北朝鮮を展望できる店舗には大行列ができていたが、市民からは「不安感がある」といった懸念の声も聞かれ、北朝鮮側の反応に注目が集まる。
北朝鮮から約1.4kmの場所…軍事境界線挟む制限区域内に
29日に大行列ができていたのは、韓国北部にある金浦市の愛妓峰(エギボン)展望台、北朝鮮を展望できる大手コーヒーチェーン「スターバックス」の新店舗だ。
この記事の画像(25枚)対岸の北朝鮮から川を挟んで約1.4kmの場所で、南北の軍事境界線を挟む制限区域内にある。
北朝鮮の街並み見たさに、わざわざ検閲を経て訪れる人も多くいる場所だ。
世界で初めて店内から北朝鮮を眺めることができるスターバックスということで、オープンと同時に、あっという間に店内は満席になった。
店の外には望遠鏡が設置されていて、北朝鮮側を見ると、建物や農道を歩く人、さらに犬の姿などが確認できる。
スタバに来た客は「アメリカーノを飲んで、北朝鮮がこんなに近くにあるのかと体感するようになりましたが、北朝鮮を眺めて、いろいろと思うことがあります」、「軍の検閲を過ぎて来たんです。そういうところが不思議な感じがします」と話した。
また、店舗のオープンに合わせ、観光ツアーで訪れたというソウル在住の日本人観光客の姿もあった。
観光ツアーで訪れた日本人観光客:
景色も良くて、でも川の向こうが北朝鮮ということで緊張感もある。

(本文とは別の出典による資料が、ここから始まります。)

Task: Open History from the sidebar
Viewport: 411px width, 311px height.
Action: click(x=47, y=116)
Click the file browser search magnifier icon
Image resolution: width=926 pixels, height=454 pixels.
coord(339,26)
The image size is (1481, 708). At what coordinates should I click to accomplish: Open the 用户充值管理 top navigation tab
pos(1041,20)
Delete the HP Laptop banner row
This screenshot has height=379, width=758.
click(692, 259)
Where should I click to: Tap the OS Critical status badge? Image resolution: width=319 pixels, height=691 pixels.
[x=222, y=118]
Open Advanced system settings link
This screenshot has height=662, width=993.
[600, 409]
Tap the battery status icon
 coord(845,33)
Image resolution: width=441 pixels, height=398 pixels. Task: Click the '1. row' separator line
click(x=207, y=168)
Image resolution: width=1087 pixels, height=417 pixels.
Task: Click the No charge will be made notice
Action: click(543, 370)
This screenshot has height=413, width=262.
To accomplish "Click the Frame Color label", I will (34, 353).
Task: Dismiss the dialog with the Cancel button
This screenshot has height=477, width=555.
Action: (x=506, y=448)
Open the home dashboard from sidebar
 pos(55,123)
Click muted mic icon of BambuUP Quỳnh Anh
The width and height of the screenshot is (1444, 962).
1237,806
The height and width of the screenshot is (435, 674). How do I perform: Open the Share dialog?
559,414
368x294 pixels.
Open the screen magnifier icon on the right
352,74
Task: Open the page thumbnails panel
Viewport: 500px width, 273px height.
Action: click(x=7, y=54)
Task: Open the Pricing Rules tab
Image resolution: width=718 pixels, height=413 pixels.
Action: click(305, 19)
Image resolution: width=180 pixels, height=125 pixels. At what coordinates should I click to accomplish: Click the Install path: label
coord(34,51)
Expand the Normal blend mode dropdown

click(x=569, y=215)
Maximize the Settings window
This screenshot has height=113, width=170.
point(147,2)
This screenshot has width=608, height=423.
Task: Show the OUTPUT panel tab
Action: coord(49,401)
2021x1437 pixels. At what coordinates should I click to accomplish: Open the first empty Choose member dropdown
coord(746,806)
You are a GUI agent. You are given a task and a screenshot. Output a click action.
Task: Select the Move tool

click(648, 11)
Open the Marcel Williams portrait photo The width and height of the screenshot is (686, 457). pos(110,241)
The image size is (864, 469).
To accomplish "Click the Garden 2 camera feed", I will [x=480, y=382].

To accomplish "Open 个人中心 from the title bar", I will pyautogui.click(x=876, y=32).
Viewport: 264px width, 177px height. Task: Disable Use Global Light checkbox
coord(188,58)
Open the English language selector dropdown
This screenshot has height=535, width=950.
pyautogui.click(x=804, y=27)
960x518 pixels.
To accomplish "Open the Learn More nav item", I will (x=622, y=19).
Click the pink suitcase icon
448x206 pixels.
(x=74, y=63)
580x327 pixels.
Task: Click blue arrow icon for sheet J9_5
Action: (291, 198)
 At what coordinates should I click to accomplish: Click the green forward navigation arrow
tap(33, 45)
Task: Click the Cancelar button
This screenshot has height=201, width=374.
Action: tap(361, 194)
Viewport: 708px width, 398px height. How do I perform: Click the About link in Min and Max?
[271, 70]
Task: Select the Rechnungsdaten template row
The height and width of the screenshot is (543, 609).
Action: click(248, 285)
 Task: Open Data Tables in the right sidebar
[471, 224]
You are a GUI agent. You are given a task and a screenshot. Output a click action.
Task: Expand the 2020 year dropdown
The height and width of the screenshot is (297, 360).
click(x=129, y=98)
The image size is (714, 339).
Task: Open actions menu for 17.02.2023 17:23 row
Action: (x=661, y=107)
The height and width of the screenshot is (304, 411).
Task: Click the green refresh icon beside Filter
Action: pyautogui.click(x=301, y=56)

望遠鏡で見たが不思議な感じがした。
新店舗を誘致した金浦市のキム・ビョンス市長は、金浦市を「世界的に注目される観光地にしたい」と語り、北朝鮮の人々に対し、「スターバックスが入ってきて、資本主義・市場経済・自由主義が、北朝鮮でも見て感じられる機会になればいいなと思います」と述べた。
「北朝鮮と対峙する場所」地元住民から不安の声
一方、店舗がある金浦市の一部の市民は「北朝鮮と対峙(たいじ)する場所なので、そういうところにスターバックス…」、「市民の立場としては不安感があります。(店に)行くのもちょっとためらいそうな気がする」と話す。
また、外部の文化を厳しく取り締まる北朝鮮からの反発を懸念する声も上がっている。
北朝鮮の目の前にアメリカ発祥のスターバックスがオープン——。
北朝鮮側の反応に注目が集まる。